(AIM): Find each line in the records below that contains the string "pixels" and copy those lines.

Data listing
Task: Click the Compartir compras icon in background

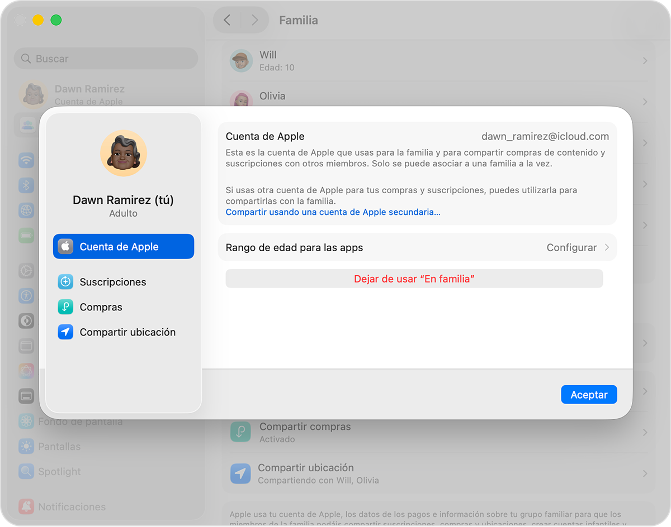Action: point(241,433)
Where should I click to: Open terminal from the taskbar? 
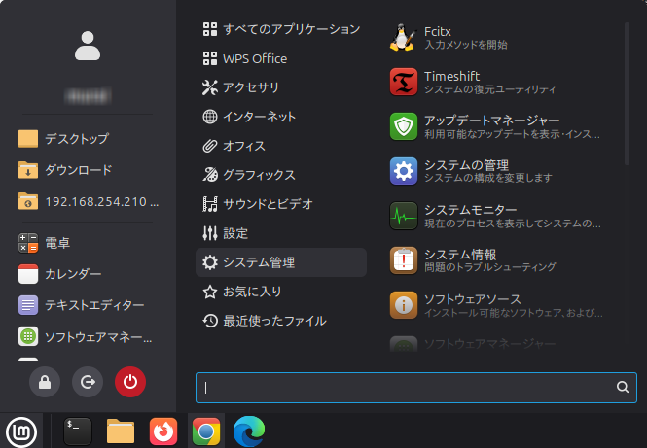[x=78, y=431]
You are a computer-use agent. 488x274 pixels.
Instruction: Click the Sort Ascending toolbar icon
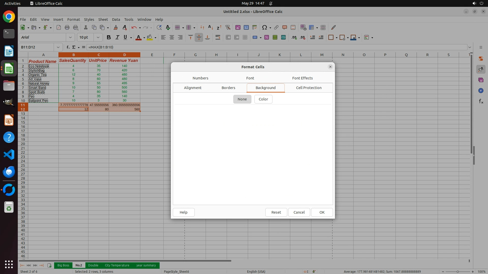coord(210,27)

--

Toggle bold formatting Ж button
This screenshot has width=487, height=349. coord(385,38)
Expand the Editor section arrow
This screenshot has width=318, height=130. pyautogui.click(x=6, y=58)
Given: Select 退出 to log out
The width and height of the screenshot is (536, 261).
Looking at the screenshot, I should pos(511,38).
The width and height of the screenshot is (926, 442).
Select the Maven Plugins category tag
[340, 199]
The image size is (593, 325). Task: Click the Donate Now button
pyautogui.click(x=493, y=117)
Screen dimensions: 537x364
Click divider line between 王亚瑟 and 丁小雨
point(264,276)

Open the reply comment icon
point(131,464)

...

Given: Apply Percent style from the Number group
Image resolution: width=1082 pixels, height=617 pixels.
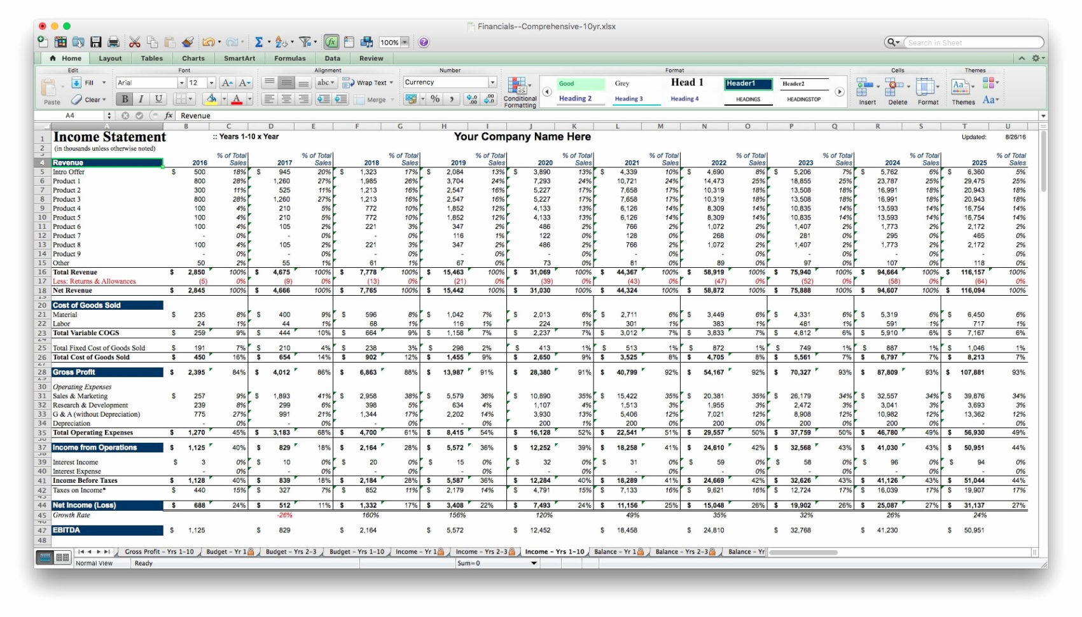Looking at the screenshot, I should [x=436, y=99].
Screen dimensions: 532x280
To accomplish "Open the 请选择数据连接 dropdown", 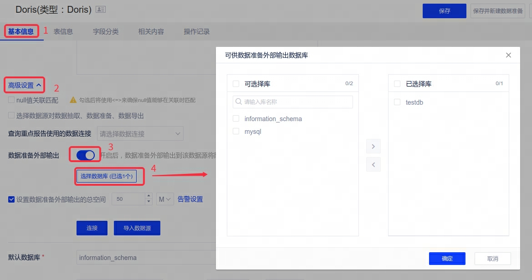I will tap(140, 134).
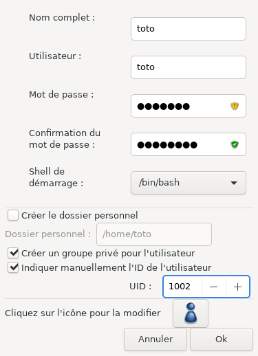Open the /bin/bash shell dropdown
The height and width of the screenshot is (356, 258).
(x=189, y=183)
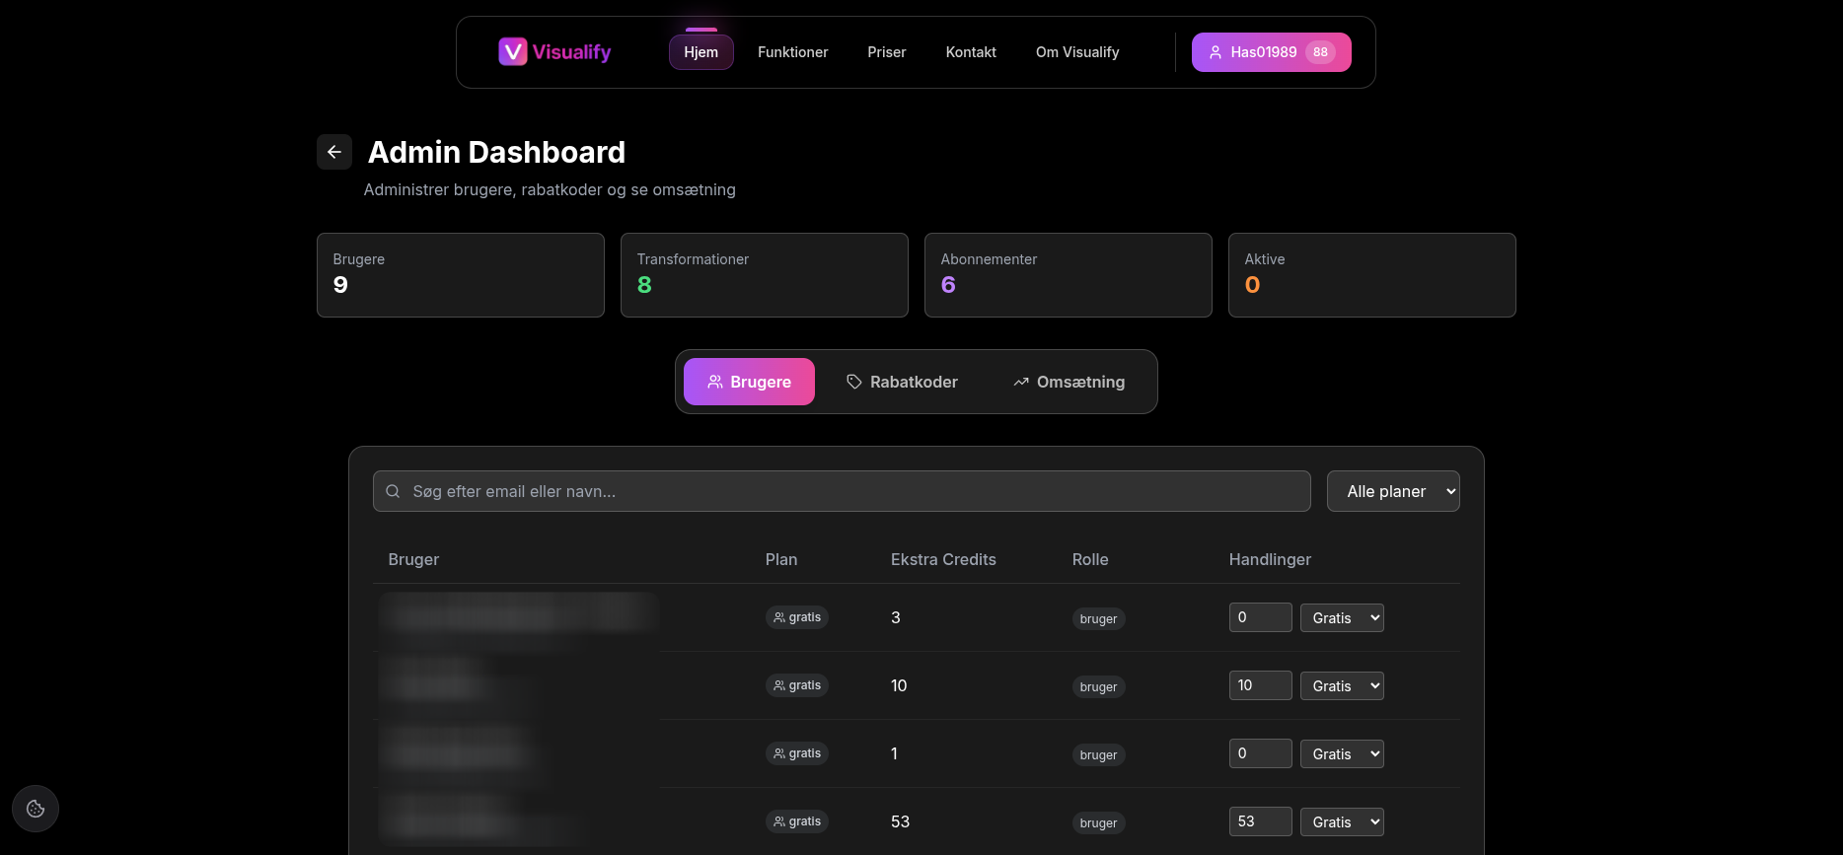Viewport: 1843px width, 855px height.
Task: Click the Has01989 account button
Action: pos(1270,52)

(RESPONSE TO THE EXERCISE):
You are a computer-use agent. 488x274 pixels.
Image resolution: width=1082 pixels, height=617 pixels.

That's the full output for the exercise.